Content starts

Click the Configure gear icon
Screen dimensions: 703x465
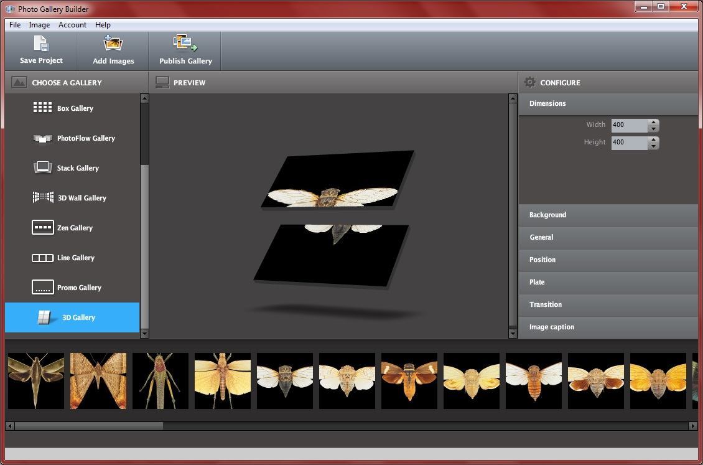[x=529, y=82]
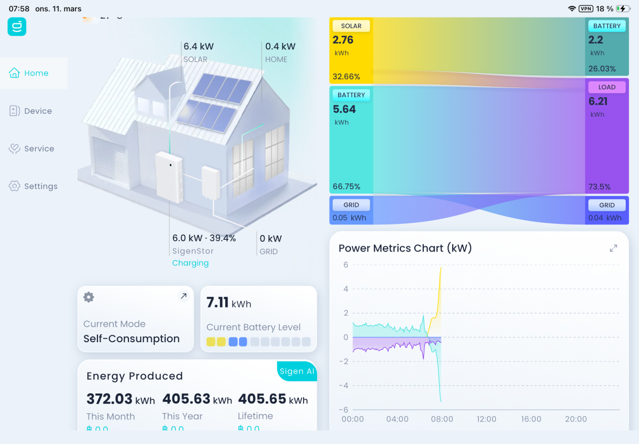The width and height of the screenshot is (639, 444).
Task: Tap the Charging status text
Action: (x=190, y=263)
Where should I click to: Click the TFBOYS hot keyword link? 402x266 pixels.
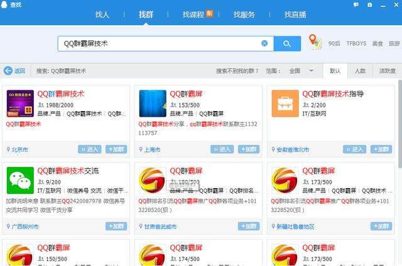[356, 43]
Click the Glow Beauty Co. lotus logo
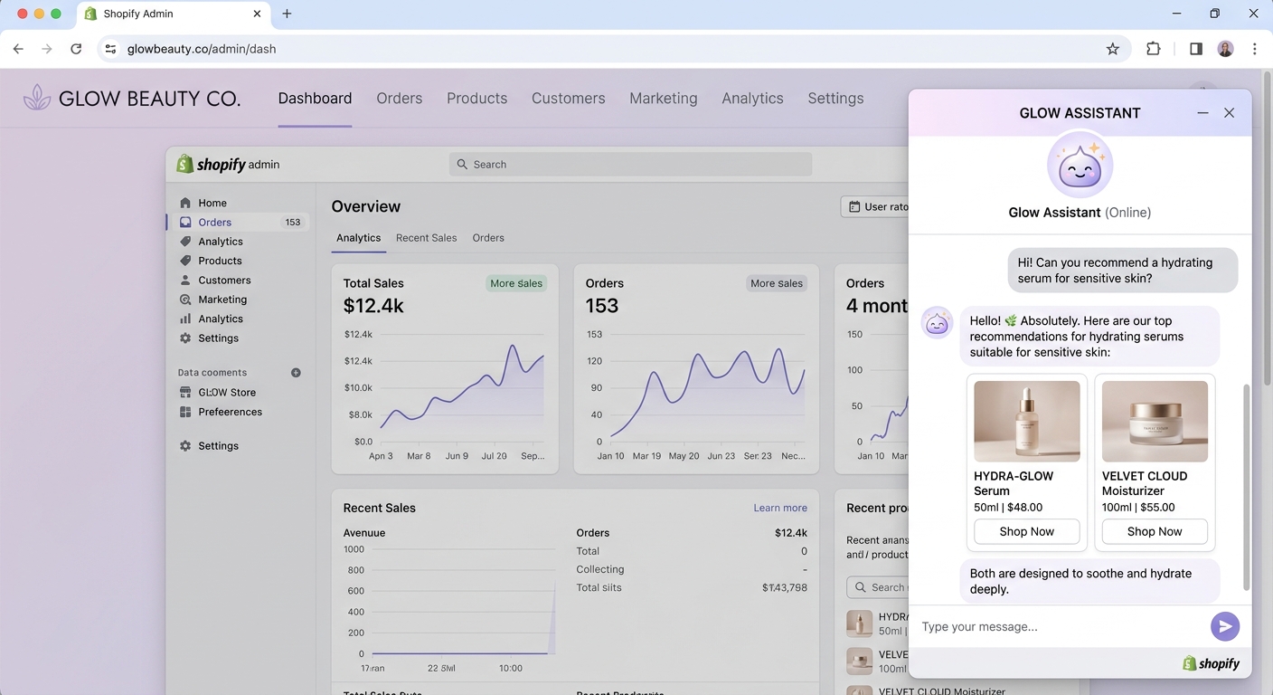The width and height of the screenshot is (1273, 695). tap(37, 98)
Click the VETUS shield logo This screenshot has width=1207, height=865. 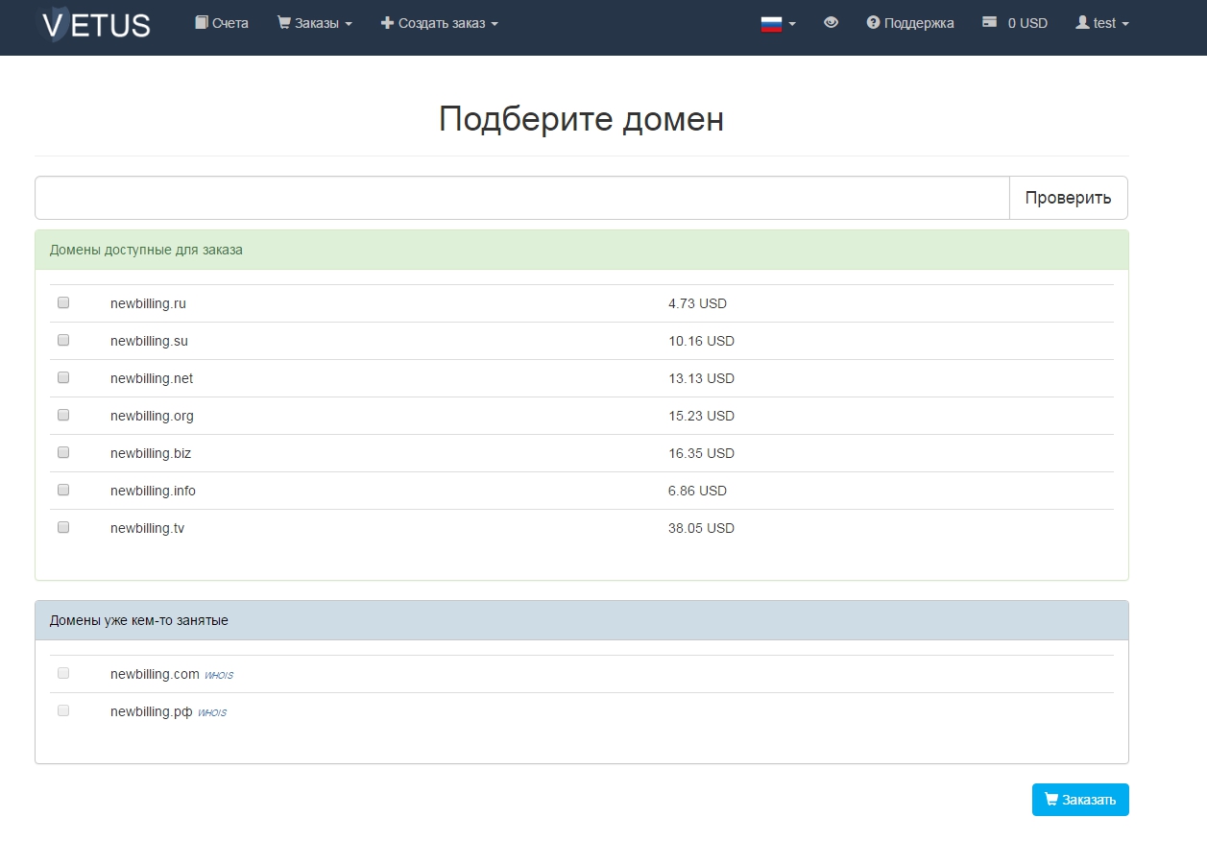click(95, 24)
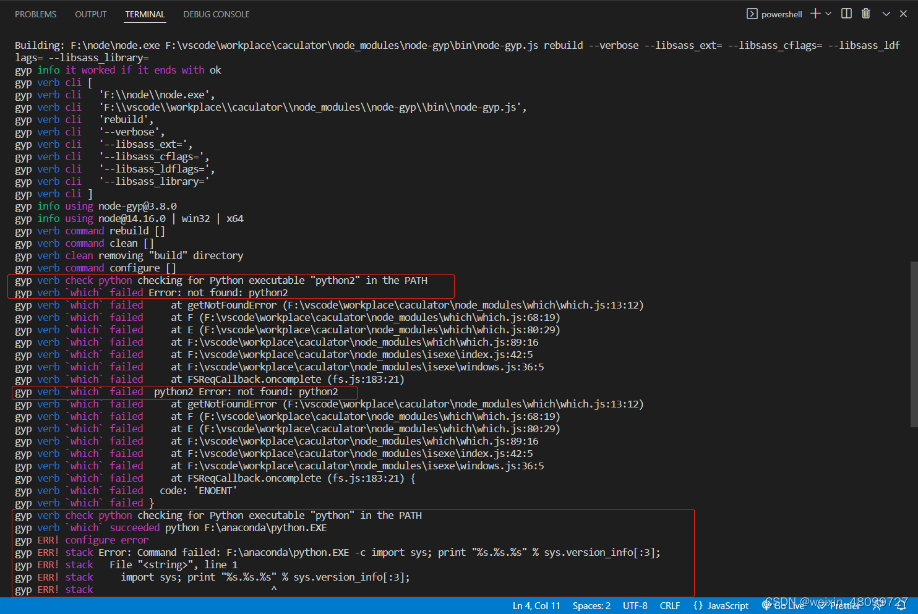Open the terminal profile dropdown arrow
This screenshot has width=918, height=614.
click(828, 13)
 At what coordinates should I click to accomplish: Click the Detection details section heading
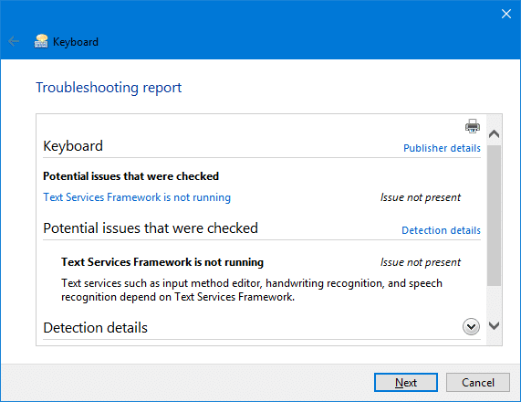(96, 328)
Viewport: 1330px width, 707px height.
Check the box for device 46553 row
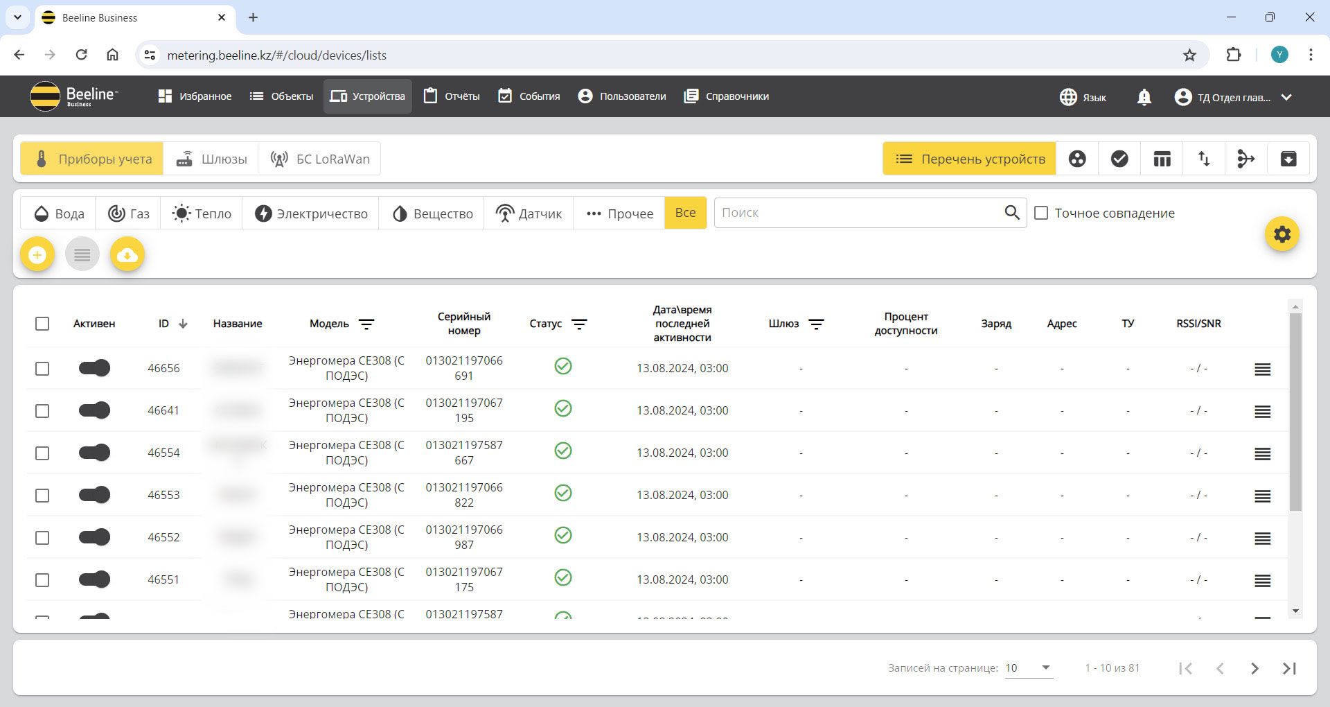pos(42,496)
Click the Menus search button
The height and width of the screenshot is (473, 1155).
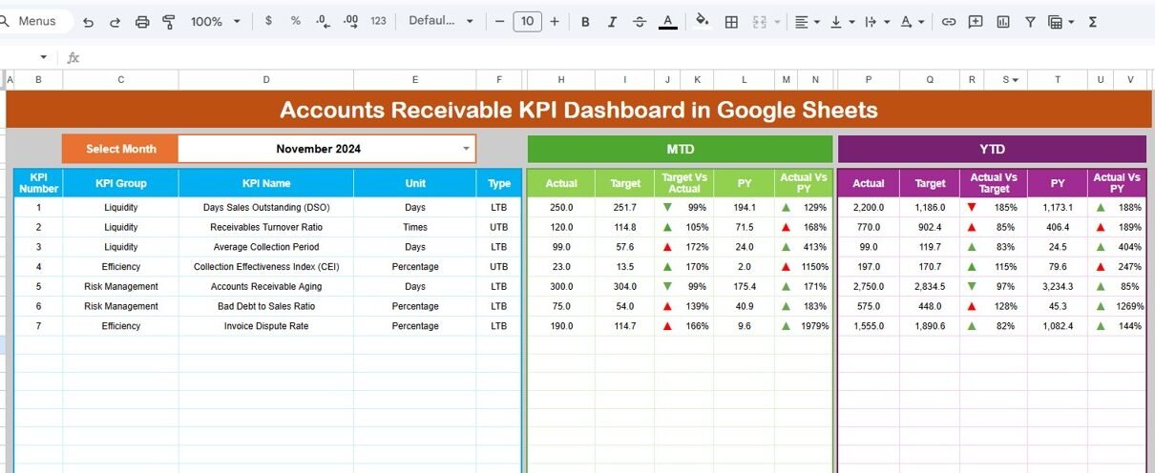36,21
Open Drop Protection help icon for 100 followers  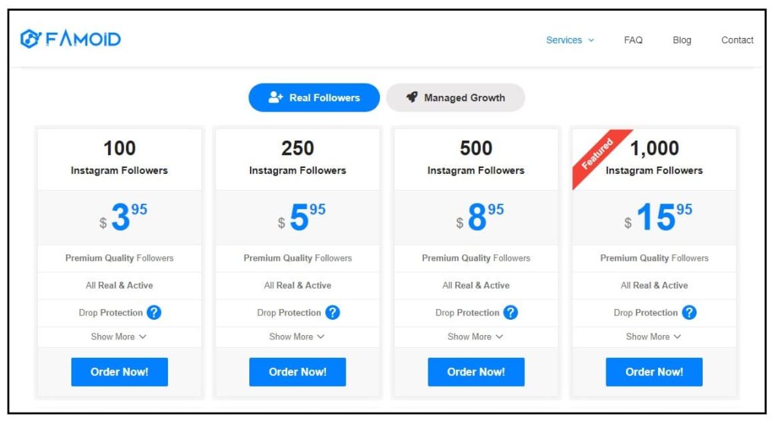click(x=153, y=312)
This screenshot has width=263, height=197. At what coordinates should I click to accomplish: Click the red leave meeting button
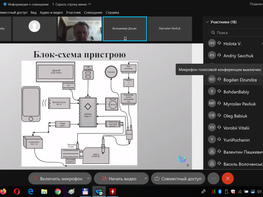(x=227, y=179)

Content ends

# The task:
What is needed is a verbatim copy of the lines from the line with "This screenshot has width=263, height=197." through the last line of the listing, pictures excluded.

# Answer to this problem:
This screenshot has width=263, height=197. At what coordinates should I click to accomplish: Click the red leave meeting button
(x=227, y=179)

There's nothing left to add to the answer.